No, este no es un escrito estimulante. No lo es pues está inspirado por el reverso desasosegaste de lo turbio. No por ese reflejo que al brillar en una mirada abre la espita de una excitación cómplice y perversa.
No. En esta ocasión, la falta de nitidez fluye desde el fondo de una mente perturbada. Se aúnan tristeza, daño, enfermedad y odio. Evidencia esa falta de carácter que se transmuta en agresividad sectaria, malos modos, falta de criterio y ausencia de empatía. Una tristeza bronca que emana de un espíritu irremediablemente dañado, herido, amputado.
Un modo de ser que ante el daño encuentra su justificación buscando enemigos sobre los que proyectar su odio. Odio que nunca cederá, porque, en el fondo, se odian a sí mismos. Y aunque lo saben, prefieren ocultarse la verdad y culpar al que no es de los suyos. Siempre hay alguien que no es como yo. Pero nunca podrás huir de ti.
Una mirada turbia sin final.
Así que llegue a agarrar el cielo. No en un abrazo, ni siquiera a manos llenas. Fue un secuestro, una invasión, una profanación con ánimo de hartazgo. Y el cielo, tan compresivo y acogedor, él, tan dionsiaco y pertubador, incitantemente irrechazable, emborrachó mis sentidos de tal manera de toda percepción quedo distorsionada, en una suerte de orgía onírica que me llevó a perder no ya el contacto, sino el todo y absoluto concepto de la realidad.

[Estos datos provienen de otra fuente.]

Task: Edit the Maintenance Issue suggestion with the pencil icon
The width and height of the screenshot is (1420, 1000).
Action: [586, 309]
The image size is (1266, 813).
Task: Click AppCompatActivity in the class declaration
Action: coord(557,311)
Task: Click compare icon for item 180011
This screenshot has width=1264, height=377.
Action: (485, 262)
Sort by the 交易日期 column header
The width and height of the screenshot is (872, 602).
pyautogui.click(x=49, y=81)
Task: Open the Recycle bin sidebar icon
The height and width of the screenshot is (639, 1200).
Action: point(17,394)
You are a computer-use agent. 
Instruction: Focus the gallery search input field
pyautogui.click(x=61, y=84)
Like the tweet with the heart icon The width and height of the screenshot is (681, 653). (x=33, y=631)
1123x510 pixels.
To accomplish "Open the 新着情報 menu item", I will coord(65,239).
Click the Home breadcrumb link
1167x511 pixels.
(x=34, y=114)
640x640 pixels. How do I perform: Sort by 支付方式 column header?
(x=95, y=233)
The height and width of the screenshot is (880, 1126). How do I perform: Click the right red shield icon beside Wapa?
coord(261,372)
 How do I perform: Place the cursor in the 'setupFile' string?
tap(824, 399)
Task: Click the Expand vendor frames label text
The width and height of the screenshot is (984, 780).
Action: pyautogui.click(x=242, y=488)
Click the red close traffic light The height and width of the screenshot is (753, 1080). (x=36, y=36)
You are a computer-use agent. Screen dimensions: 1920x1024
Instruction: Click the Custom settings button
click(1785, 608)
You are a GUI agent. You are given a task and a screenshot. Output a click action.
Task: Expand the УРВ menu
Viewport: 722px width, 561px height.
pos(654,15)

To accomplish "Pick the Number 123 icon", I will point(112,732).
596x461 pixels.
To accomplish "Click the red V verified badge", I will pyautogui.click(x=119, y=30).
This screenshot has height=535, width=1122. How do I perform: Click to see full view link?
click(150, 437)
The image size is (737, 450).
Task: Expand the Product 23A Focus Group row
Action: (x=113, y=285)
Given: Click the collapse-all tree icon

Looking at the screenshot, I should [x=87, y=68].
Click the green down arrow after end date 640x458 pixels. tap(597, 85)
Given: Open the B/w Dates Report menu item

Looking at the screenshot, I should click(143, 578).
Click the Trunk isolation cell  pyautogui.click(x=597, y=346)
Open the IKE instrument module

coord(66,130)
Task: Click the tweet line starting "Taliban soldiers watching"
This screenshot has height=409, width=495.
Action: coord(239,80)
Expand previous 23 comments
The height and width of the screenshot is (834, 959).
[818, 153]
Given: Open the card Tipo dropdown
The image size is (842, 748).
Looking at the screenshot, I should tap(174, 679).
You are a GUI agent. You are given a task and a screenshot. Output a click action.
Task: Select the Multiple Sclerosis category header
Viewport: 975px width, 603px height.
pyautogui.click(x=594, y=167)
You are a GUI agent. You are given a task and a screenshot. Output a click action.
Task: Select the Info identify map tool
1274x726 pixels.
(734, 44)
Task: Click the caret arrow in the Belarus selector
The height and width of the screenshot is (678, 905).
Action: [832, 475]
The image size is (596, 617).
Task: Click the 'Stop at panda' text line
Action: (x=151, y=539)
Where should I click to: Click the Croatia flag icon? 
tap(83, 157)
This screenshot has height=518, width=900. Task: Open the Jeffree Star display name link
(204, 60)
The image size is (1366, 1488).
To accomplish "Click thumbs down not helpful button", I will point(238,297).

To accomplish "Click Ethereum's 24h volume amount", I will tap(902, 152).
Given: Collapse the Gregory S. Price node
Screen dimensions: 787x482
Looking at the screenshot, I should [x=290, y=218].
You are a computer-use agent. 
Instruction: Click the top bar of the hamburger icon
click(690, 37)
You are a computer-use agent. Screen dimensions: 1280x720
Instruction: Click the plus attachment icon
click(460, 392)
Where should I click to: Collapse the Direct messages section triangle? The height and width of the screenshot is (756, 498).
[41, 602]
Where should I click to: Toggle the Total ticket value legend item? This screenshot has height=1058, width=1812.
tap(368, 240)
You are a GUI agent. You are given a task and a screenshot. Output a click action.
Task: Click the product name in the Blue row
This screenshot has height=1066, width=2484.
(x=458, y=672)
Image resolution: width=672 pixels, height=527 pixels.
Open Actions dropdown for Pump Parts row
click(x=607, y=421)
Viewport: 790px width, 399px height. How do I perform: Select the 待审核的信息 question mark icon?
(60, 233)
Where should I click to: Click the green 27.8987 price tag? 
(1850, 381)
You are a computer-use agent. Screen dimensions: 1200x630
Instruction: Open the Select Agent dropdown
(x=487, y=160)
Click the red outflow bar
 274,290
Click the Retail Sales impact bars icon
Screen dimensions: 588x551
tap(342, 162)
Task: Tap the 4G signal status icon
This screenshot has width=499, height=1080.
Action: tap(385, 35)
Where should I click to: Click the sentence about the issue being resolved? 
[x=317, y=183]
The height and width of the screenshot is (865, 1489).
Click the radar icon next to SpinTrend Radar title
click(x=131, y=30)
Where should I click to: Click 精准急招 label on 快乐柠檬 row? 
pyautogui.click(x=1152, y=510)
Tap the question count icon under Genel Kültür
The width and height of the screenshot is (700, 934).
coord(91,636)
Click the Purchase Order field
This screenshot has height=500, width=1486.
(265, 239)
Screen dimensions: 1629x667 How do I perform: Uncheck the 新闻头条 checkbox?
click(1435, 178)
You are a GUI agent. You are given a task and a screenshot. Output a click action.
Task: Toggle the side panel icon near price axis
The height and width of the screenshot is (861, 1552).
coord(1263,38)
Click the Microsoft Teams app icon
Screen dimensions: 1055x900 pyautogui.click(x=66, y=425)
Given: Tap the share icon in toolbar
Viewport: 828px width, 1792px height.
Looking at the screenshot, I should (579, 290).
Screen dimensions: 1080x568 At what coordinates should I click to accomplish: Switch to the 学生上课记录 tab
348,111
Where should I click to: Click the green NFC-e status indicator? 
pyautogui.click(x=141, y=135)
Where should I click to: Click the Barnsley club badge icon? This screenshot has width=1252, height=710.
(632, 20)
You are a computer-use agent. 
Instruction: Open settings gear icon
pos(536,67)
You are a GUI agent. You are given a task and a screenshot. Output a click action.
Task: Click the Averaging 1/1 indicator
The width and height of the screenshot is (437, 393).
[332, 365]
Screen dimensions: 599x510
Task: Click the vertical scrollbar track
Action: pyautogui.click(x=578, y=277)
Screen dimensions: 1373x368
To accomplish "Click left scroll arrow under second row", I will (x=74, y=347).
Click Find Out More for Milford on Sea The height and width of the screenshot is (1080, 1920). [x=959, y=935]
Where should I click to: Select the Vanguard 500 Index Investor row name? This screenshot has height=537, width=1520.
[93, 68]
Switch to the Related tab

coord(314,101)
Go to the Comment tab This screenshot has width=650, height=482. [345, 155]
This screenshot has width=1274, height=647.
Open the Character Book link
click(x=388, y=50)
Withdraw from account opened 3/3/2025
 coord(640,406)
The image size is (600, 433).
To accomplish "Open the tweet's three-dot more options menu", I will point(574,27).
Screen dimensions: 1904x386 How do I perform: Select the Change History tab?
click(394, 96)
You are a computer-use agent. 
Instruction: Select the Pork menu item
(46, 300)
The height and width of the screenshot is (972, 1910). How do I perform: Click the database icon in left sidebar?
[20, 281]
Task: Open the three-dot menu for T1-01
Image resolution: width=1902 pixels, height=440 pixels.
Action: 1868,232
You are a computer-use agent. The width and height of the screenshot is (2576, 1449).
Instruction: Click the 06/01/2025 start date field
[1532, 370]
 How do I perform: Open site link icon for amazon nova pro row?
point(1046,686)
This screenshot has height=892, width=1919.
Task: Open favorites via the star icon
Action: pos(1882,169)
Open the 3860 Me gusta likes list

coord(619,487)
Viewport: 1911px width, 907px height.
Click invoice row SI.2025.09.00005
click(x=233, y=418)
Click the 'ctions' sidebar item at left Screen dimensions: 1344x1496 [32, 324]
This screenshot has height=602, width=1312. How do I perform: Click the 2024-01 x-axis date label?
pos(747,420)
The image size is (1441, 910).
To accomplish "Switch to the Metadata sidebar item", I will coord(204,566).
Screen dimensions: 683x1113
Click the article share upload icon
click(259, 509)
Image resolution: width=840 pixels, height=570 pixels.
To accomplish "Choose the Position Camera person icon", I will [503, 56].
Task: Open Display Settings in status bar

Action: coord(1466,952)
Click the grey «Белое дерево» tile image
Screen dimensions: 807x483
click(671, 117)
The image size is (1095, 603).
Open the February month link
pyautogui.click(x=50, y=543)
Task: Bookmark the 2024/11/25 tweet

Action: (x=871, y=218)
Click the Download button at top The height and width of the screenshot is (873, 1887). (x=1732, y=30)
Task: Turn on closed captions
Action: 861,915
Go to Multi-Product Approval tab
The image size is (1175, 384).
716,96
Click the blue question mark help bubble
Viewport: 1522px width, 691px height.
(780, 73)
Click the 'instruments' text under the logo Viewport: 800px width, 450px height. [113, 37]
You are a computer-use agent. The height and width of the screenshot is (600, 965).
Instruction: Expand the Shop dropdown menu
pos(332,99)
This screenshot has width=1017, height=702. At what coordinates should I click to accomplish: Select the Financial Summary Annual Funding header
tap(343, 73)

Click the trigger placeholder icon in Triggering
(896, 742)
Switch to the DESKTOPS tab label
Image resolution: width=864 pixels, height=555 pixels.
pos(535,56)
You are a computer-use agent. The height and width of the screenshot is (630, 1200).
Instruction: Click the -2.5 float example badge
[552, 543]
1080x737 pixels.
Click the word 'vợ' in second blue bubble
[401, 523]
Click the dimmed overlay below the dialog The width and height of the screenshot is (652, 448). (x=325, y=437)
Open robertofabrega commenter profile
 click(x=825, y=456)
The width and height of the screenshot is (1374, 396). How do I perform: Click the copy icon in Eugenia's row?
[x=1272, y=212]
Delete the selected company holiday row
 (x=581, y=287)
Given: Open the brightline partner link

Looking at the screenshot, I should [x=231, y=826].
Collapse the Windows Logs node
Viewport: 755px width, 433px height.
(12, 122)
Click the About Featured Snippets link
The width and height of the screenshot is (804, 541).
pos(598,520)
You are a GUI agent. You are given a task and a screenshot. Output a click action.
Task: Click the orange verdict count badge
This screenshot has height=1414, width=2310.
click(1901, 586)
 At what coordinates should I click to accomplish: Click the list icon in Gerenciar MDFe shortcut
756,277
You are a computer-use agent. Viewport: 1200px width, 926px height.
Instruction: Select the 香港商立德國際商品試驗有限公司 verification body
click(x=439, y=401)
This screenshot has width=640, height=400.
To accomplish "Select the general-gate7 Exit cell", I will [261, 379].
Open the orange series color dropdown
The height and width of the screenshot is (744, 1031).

Y luego, ese cielo, tan juguetón y perverso, se tornó esquivo de repente, como el mar abriéndose ante las huestes de Moisés, mostrándome un camino sin opción, dejándome abandonado en la nada, huerfano de ese contacto cálido y poderoso que al agarrarlo sentí en lo más hondo de mi ser.
Una nada con recuerdo, con las sensaciones aún presentes en la piel y en el alma. Un cielo que cupo en un infierno, que arderá incesante, lacerante, en tortura infinita, sin final.
Y aún así, veo al trasluz la sombra de mi mano, estirada, buscando ese abrazo imposible una vez más.